Отвалив губу, Харлампий смотрел на Ваську и вроде бы не понимал, о чем он говорит. Тамара подбежала к Ваське.
– Сережу? – спросила она и схватилась за горло. – Го-осподи, из Гошкиного ружья! А где был Гошка? Как можно, почему разрешил, ведь горы даже от камушка…
Женька быстро прохромал к Ваське. Тот сидел, виновато глядя на Тамару, силился что-то сказать, но губы только вздрагивали, кривились.
Женька схватил Ваську за плечи, встряхнул, но тот, все так же глядя на Тамару, наконец разлепил губы:
– Гошка. Откапывать надо.
– Нет, нет, ты, нет, – Тамара беспомощно озиралась. – Да вон же он, Го-ошка!
Все, кто был в лагере, повернулись. Далеко за палатками на подсиненном сумерками смежном увале стоял человек. Не спуская приузенных глаз с увала, Харлампий нагнулся к Женькиной кукле, желтым ногтем выковырнул уцелевшую сливину.
– Кто там, не узнаю? – Он обтер сливину о рукав куртки, положил в рот.
– Да Гошка же! Не видите, он без ружья! – Тамара пошла к увалу, но Женька поймал ее за руку.
– Тамара, не ходи, надо бежать вниз, Гошка там.
– Уй-ди! – она вырвала руку, оттолкнула от себя Женьку. Проваливаясь в снег, побежала к дальнему увалу.
– Ой, да че же это! – всхлипнула Вера и, подскочив к Харлампию, встала рядом. Начальник, втягивая щеки, обсасывал сливину и все также, вприщур, глядел в гору. Осмелев от страха, повариха подхватила его под руку.
– Че стоишь-то чурбаном? – крикнула она и испугалась до шепота. – Ведь с нами ж бяда.
Харлампий шевельнул локтем, освободился. На него молча, в облепивших тело мокрых штанах, с кулаками шел Женька.
– Выклевал, – шептал он. – Сожрал.
Во время этой суматохи к палаткам прибрел Хохлов. Не ввязываясь ни во что, он собрал несколько лопат, взвалил на плечо.
– Эй, парень! – окликнул он Женьку. – Айда-ка лучше с нами, а этого не шевели, он сам себя жизнью своей сказнит.
С полпути от увала донесся плач Тамары.
Глубинка
1
От голода Котьку подташнивало. Он остановился, сдвинул с плеч веревочные лямки, свалил мешок на льдину, боком вмерзшую в протоку, рухнул на него. Обутые в ичиги ноги дрожали, поселковые огоньки за оснеженной протокой двоились, пропадали надолго. Снял рукавичку и потной от слабости рукой стащил шапку. Ветер хиус скоро опалил затылок, схватил волосы ледком, закучерявил. Они захрустели под ладонью, и пришлось снова натянуть шапку, поднять короткий воротник телогрейки. Волосы тут же оттаяли, и по шее, до желобка на спине, поползла ознобная струйка.

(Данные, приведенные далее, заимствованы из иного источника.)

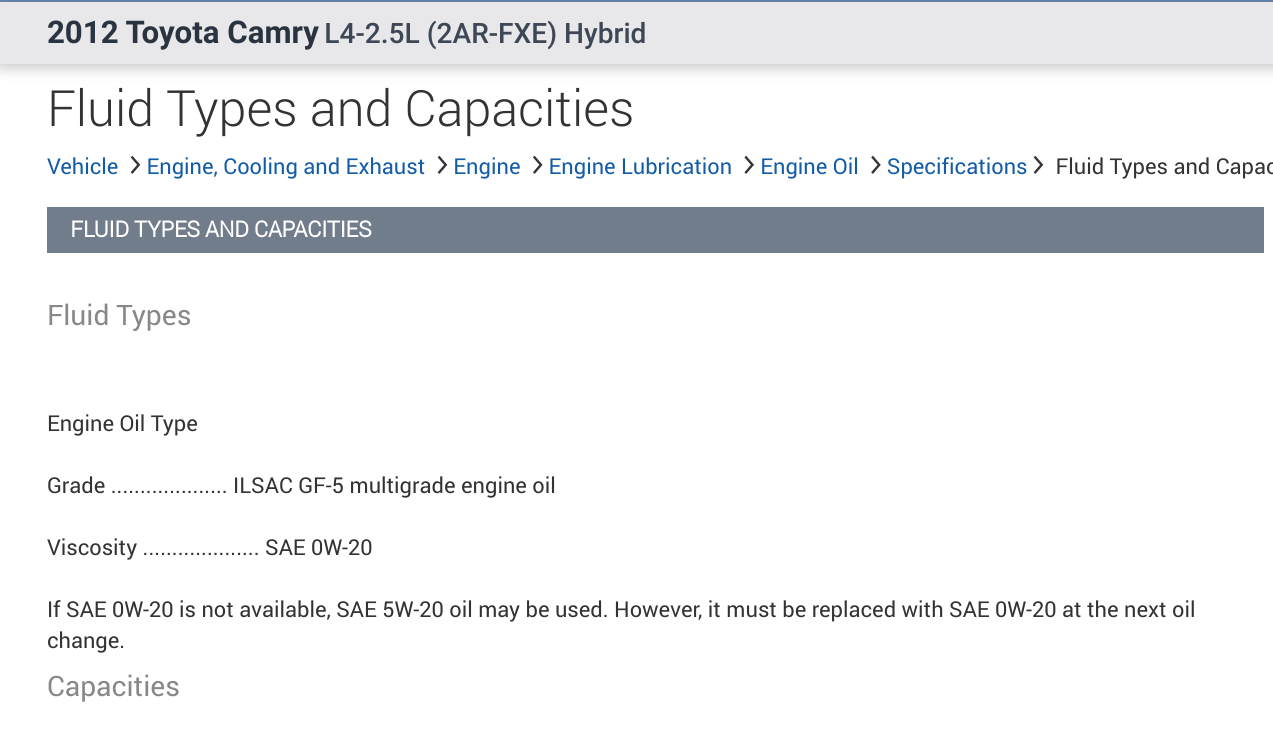Click chevron after Specifications breadcrumb
1273x742 pixels.
[1039, 166]
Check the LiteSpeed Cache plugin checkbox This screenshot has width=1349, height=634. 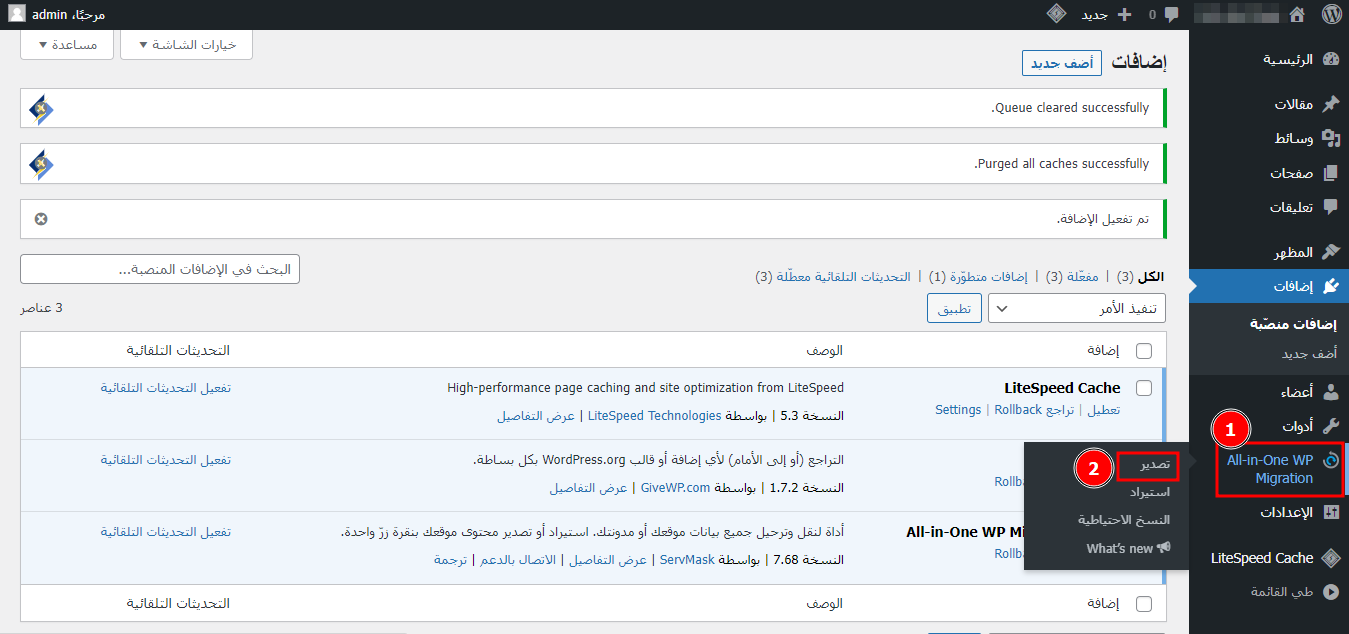point(1144,388)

«Торосистая нынче протока, – думал Котька, глядя на льдины, так и этак впаянные в нее, остро поблескивающие сколами. – На коньках не погоняешь».
Он сидел лицом к устью протоки. В двух километрах отсюда она впадала в Амур, а там, на другом берегу Амура, лежала чужая сторона – Маньчжурия. Там притаилась японская Квантунская армия. Как всякий пограничный мальчишка, Котька знал об этом. По ночам над той стороной часто вспухали разноцветные ракеты, дробили темноту. Тогда Амур просматривался на всю ширину, и по нему, черному, извивались огненные змеи, доносилось многоголосое «Банзай!». Так было летом, когда немцы рвались к Москве. Теперь та сторона утихла, затаилась, но эта тишина и затаенность угнетали больше, чем недавние фейерверки.
«Может, ползут сейчас по льду в халатах», – подумал Котька, но даже не пошевелился: всякий день ждали нападения, привыкли, а привычка притупила страх, хотя он и жил внутри, мозжил. Котька посмотрел на поселковые огоньки. Они подмигивали дружески, успокаивали. И хотя лихота еще теснила грудь, Котька заторопился. Устойчивый хиус сменился порывистым ветерком, погнал поземку. Пропотевшая телогрейка залубенела и теперь, придавленная к спине мешком, сильно холодила. В поземке путь угадывался с трудом, Котька спотыкался, падал, один раз долго нашаривал в снегу выпавший кусок сала, нашел и больше не прятал за пазуху, нес в руке…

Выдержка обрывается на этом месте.